Sir Keir Starmer has fluffed it, big time. The Labour leader has been forced into the most grovelling apology over a bust-up at PMQs today over whether he did or did not want Britain to be a member of the European Medicines Authority post- Brexit. The upshot is that Sir Keir did indeed want the UK to stay with the EMA.
The bust-up came about because the Prime Minister accused Sir Keir of having supported the UK’s joining the EMA. Indeed, the PM said: “If we’d have listened to the Right Honourable Gentleman, we would still be at the starting blocks because he wanted to stay in the European Medicines Agency… and said so four times from that dispatch box.”
The Labour leader had retorted that this was “nonsense,” adding: “Don’t let the truth get in the way of a pre-prepared gag”.
Sir Keir continued to deny he had ever said the UK should stay, while the PM continued to challenge him. For once, Johnson got under Sir Keir’s unusually shiny skin. It was only when Sir Keir was leaving the Chamber that he vented his fury that the PM had stitched him up. But of course, he hadn’t. Sir Keir stitched himself up, into knots.
But his excuse – which has just come out via a Labour Party release – is that they were old comments that he made, and not recent ones. Well, that’s alright then. But it’s not. The Labour release says this: “On a number of occasions the Prime Minister has wrongly claimed that Labour wanted to join the EU’s vaccine programme. That is inaccurate and the claim has been found to be untrue.”
“This afternoon during Prime Minister’s Questions, Keir misheard the Prime Minister and assumed he was making the same false accusation again.”
“Keir accepts that, on this occasion, the Prime Minister was referring to old comments about the European Medicines Agency and Keir admits he was wrong and made a mistake in his response.”
The row deepened still further when the Labour statement said that the party had “never called for the UK to be in the EU vaccine programme”.
However, that claim was not true either because Sir Keir is on record as having said the UK should stay with the EMA. Hope you have got that because not sure anyone else has.
It was a lively end to what was an otherwise sombre PMQs which started with a minute’s silence in honour of Captain Sir Tom Moore and all victims of the pandemic. Boris Johnson said that the Second World War Veteran’s was “a long life, lived well” and that “as Captain Tom continued to remind us: remember, tomorrow will be a good day”. He encouraged everyone to join a national clap for both Moore and the NHS at 6pm this evening.
After welcoming the clap for Captain Tom, Sir Keir set his sights on the story broken yesterday in the Times that Sage warned Downing Street two weeks ago that only mandatory hotel quarantine for all travellers would prevent new coronavirus strains from arriving in the country. Johnson echoed the government’s strong insistence that the story was a mischaracterisation of Sage advice, adding that it was “not practical” to completely close off the UK as Starmer seemed to be suggesting.
Once again, Johnson insisted that the UK had one of the “toughest regimes in the world” and accused Starmer of trying to “have it both ways” by calling for full border closures with exceptions for freight.

__Extracted data__.
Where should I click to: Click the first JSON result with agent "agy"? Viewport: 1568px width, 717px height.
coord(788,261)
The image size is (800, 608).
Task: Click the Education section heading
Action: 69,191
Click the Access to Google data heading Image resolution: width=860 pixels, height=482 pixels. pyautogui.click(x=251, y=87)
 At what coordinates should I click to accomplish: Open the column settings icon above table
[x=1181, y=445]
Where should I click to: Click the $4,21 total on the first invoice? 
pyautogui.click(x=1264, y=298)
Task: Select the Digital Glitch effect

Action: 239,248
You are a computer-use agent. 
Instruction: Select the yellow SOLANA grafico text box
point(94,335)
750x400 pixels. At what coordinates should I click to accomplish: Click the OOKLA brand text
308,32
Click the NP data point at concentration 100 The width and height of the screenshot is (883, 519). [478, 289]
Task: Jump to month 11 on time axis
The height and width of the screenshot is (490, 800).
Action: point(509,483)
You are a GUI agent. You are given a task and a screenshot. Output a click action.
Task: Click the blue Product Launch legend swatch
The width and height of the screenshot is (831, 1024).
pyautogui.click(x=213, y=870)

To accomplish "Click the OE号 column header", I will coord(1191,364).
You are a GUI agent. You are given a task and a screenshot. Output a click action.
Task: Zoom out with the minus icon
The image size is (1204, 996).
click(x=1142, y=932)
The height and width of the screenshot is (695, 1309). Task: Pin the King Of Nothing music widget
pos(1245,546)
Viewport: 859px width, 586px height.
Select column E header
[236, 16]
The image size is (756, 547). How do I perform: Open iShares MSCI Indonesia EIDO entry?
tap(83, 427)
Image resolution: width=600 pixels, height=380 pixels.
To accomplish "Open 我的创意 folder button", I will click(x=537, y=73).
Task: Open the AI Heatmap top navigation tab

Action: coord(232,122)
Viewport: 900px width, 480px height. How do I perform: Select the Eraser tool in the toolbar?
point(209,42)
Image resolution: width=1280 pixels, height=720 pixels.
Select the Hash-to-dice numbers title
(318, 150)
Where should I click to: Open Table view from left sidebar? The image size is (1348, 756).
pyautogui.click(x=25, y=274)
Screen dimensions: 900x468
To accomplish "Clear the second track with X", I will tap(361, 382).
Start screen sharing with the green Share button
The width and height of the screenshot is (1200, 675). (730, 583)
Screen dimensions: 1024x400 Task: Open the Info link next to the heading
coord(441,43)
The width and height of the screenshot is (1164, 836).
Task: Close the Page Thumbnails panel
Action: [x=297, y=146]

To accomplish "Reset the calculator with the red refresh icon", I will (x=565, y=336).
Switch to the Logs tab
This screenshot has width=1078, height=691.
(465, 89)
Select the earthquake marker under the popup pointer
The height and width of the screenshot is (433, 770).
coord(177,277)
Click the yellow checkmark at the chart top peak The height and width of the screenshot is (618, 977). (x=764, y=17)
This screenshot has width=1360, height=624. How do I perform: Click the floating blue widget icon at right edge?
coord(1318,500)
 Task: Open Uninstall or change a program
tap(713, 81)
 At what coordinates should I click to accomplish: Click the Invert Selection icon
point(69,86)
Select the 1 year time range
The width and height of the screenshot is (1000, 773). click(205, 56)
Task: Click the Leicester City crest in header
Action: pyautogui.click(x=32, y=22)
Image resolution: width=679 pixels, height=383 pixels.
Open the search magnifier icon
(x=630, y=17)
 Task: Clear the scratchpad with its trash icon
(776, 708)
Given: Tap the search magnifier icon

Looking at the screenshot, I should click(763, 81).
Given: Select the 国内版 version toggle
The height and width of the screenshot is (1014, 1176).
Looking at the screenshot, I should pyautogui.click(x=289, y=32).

__What needs to be done__.
From the PMQs article:
1. What single word did the Labour leader use at first to dismiss the Prime Minister's accusation?
2. At what time was the national clap for Moore and the NHS to take place?
3. Which newspaper broke the story about Sage's advice on hotel quarantine?
Rely only on the PMQs article for your answers.

__Response box__.
1. "Nonsense."
2. 6pm.
3. The Times.